**Task statement**
In the copy, leave out the pictures and repeat all records exactly.

(Extracted records)

══════

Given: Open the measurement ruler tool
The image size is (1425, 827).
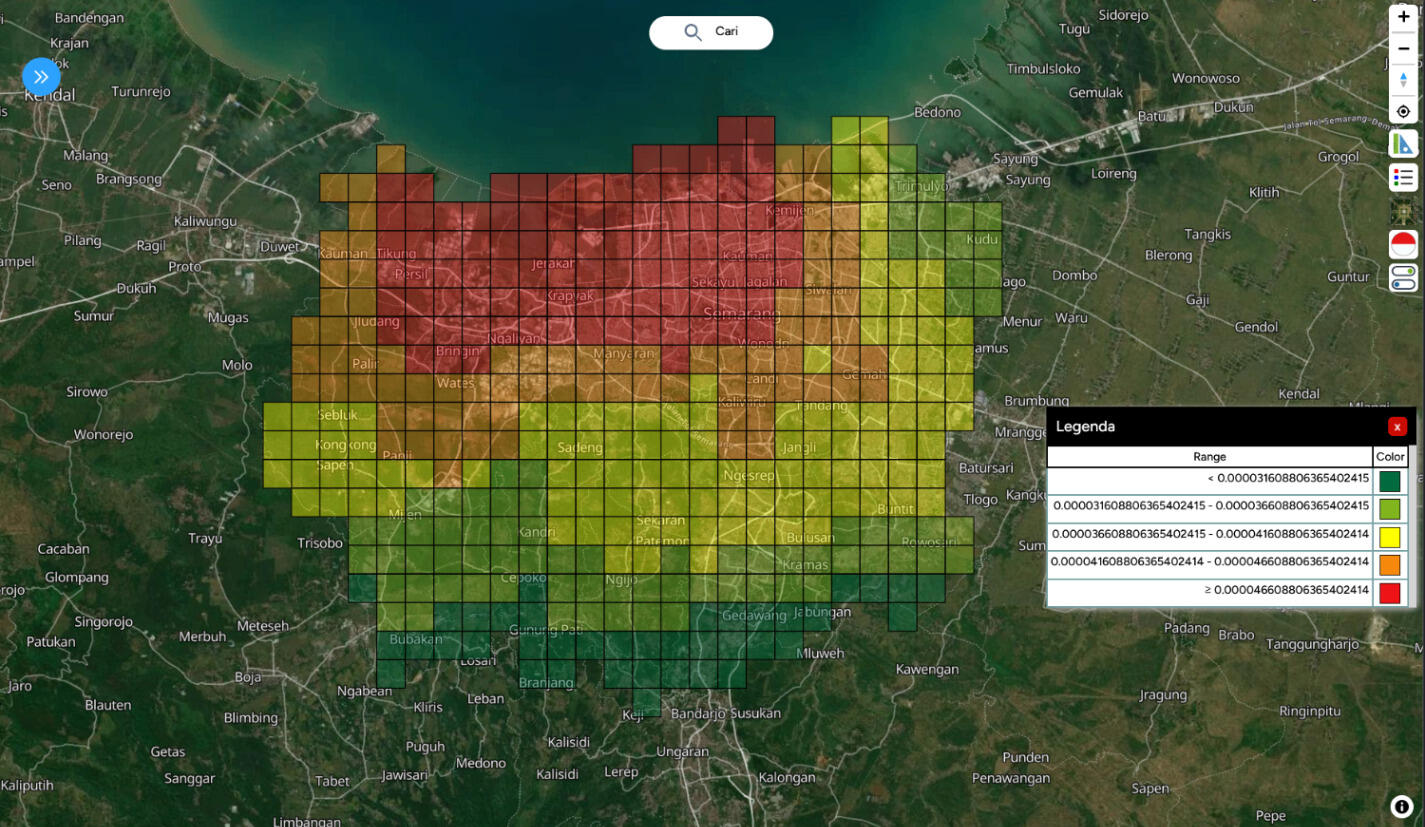Looking at the screenshot, I should [1403, 144].
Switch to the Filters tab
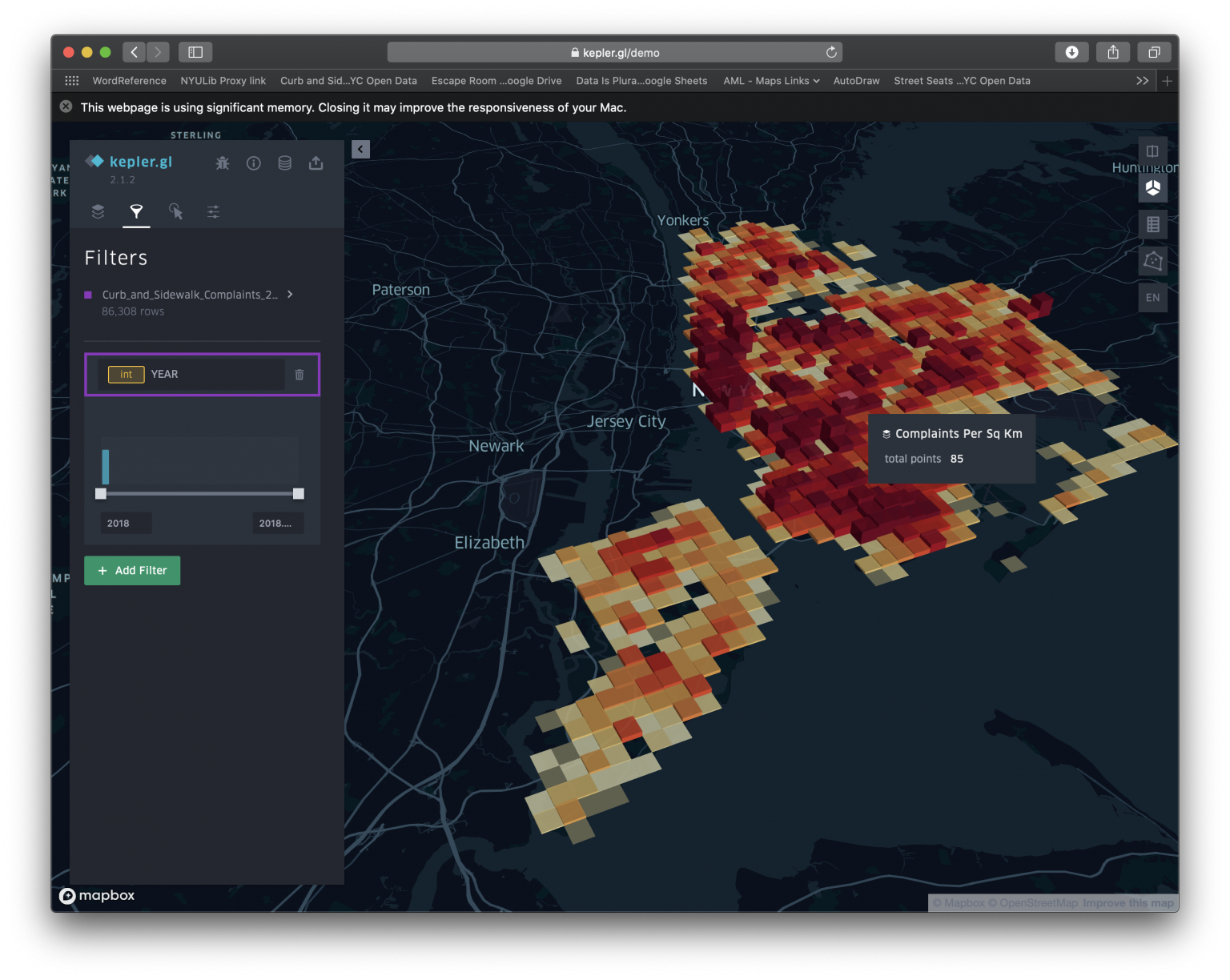The height and width of the screenshot is (980, 1230). click(x=136, y=212)
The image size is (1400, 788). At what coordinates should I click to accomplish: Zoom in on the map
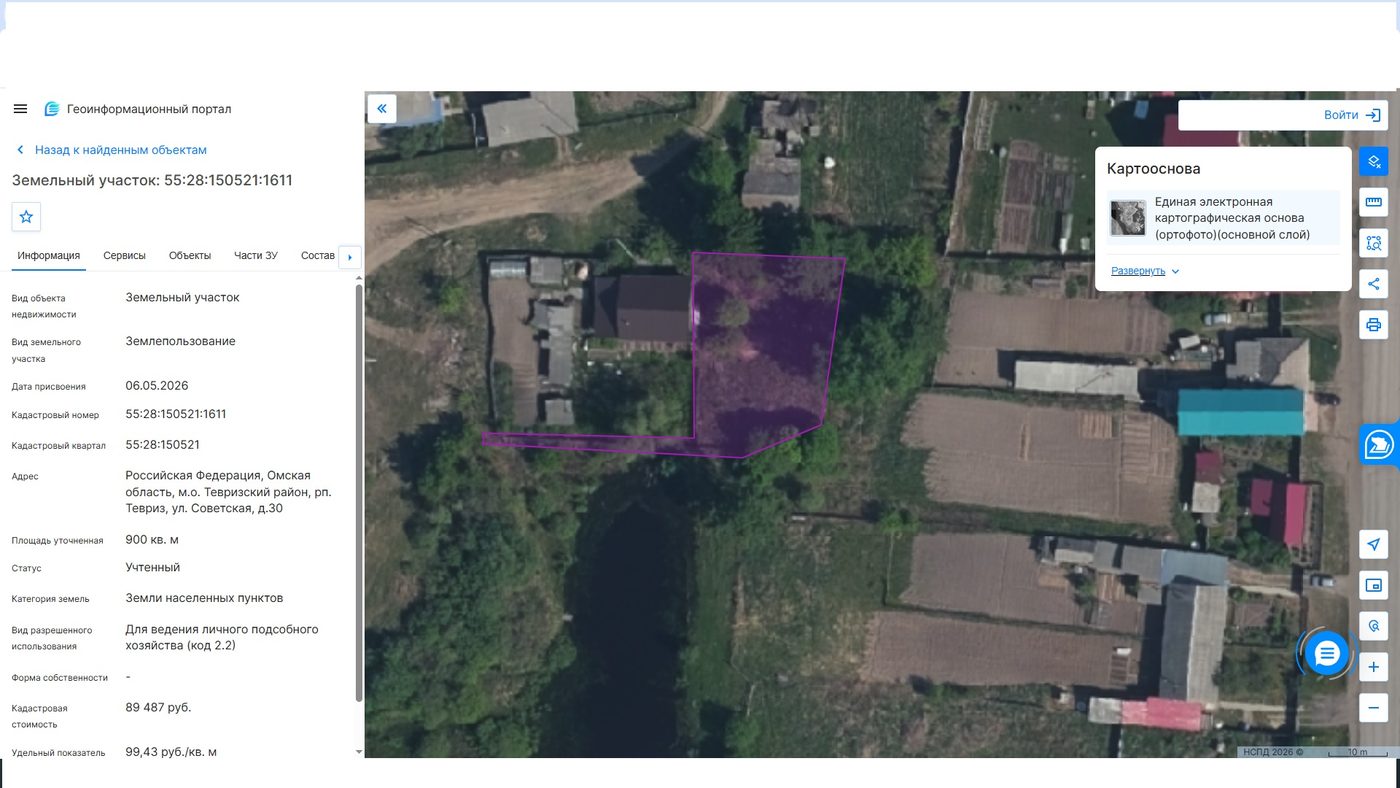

══════

**Expected output**
Given: Open the measurement ruler tool
The image size is (1425, 827).
Looking at the screenshot, I should [1403, 144].
Switch to the Filters tab
The height and width of the screenshot is (980, 1230). click(x=136, y=212)
The image size is (1400, 788). At what coordinates should I click to accomplish: Zoom in on the map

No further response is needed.